A ideia é deveras interessante, no entanto incompleta, pois não fala como pretendem fazer tais campanhas e principalmente como incentivar a formação de grupos de viciados no jogo, além da falta de destinação de verbas deste para os tratamentos.
No entanto, o parecer de 2018 do CCJ foi de rejeição pelo Projeto de Lei nº 186/14, utilizando fundamentos relacionados com a impossibilidade de criação de um órgão fiscalizador, visto que é competência do Presidente da República a criação de órgãos com essa função. Falou-se também que a exploração dos jogos de azar incentivam a lavagem de dinheiro, embora posteriormente tenham defendido as loterias públicas como fonte de receita em detrimento dos demais jogos. Teceram críticas também relacionadas ao turismo e principalmente problemas relacionados ao jogo patológico.
Após o requerimento de parlamentares, atualmente seguem aguardando para que o PLS nº 186/14 seja submetido ao exame da Comissão de Desenvolvimento Regional e Turismo do Senado.
O Brasil atualmente passa por diversos problemas financeiros, ao mesmo tempo em que tem enormes encargos sociais, necessitando arrecadar mais do que tem arrecadado para dar conta. Podemos seguir o modelo que fracassou no mundo inteiro ao longo dos séculos, onerando cada vez mais o contribuinte, diretamente afetado pelos problemas financeiros do país, ou regulando uma atividade que nitidamente possui enorme potencial arrecadatório que está sendo desperdiçado ano a ano.
O exemplo lusitano pode ser um guia, um país com um histórico cultural muito semelhante ao nosso que atualmente lida com o jogo de maneira muito mais madura que a nossa, deixando de lado questões morais e religiosas para manter a proibição do jogo, reconhecendo que ela continuou existindo mesmo com séculos de proibição, e hoje explorando todos os benefícios que a regulamentação dos jogos podem gerar, valendo salientar que a maior parte do mundo, incluindo nosso continente, faz isso.
[1] Excetuando-se as corridas de cavalo em hipódromos ou outros locais que sejam autorizadas e as loterias com autorização prevista em lei.
[2] Onde foi sediado o Poder Executivo de 1897 até 1960, atualmente abriga o Museu da República.
[3] Art. 478 - A indenização devida pela rescisão de contrato por prazo indeterminado será de 1 (um) mês de remuneração por ano de serviço efetivo, ou por ano e fração igual ou superior a 6 (seis) meses.[...]
[4] Art. 497 - Extinguindo-se a empresa, sem a ocorrência de motivo de força maior, ao empregado estável despedido é garantida a indenização por rescisão do contrato por prazo indeterminado, paga em dobro.
[5] LAUREANO, Abel.

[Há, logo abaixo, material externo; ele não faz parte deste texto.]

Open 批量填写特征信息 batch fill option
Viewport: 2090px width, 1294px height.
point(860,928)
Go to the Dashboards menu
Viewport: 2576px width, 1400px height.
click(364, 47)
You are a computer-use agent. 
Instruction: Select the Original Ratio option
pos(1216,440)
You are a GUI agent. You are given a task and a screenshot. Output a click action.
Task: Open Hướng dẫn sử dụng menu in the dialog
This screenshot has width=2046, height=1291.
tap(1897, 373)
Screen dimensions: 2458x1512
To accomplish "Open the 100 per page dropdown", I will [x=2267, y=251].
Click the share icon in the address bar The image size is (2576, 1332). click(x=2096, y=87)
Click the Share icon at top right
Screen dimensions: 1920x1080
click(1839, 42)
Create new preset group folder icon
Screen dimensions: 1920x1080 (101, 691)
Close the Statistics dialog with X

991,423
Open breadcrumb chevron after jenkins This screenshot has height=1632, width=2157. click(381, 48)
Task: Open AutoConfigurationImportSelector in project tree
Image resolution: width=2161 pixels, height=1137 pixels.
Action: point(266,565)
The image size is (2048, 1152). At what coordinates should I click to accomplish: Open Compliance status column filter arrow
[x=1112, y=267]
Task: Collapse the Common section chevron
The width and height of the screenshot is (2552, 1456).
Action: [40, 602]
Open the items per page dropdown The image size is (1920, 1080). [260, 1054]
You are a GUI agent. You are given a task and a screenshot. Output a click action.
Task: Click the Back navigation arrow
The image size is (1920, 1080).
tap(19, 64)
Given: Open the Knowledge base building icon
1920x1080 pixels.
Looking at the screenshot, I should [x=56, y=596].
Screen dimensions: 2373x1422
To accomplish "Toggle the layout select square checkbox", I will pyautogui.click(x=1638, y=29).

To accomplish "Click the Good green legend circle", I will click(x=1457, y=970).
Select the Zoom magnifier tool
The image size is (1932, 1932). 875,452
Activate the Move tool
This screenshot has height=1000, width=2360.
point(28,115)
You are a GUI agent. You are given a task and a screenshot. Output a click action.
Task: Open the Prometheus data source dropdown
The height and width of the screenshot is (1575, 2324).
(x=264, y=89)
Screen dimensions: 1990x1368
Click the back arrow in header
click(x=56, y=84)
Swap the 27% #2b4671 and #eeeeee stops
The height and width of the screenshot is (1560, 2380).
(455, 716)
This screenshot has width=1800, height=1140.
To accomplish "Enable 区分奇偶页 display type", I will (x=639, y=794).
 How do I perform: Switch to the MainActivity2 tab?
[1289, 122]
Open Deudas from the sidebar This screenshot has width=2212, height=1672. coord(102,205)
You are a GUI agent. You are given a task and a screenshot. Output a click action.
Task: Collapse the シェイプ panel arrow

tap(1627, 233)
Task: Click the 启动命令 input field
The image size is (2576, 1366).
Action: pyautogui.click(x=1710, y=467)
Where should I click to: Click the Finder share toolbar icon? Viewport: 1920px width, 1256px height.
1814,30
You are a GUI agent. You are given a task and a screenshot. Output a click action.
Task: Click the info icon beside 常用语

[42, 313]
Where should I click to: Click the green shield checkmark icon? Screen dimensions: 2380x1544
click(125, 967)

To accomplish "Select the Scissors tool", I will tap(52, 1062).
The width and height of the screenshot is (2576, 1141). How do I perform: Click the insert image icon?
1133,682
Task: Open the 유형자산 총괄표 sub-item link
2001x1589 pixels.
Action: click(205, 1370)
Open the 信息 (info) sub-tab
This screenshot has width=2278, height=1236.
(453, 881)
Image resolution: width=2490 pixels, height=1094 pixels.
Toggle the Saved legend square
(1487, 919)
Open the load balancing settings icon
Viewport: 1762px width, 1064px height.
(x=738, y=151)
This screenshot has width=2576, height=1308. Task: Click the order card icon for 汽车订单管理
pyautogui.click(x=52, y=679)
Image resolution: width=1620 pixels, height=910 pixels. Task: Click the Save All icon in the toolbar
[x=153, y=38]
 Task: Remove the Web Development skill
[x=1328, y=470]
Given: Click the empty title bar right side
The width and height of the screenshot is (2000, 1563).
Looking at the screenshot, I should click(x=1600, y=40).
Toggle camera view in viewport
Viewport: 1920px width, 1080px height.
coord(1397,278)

Grandes linhas histórico-jurídicas do jogo de fortuna ou azar em Portugal. Derecho y Cambio Social. Peru, p. 1-9, out. 2014. Disponível aqui.
[6] Segundo o portal lusitano Economia Online, em 2017 o país bateu recorde de turistas, chegando à marca de 20,6 milhão. No Brasil, segundo o G1, o número chegou a pouco mais de 6,5 milhão no mesmo ano.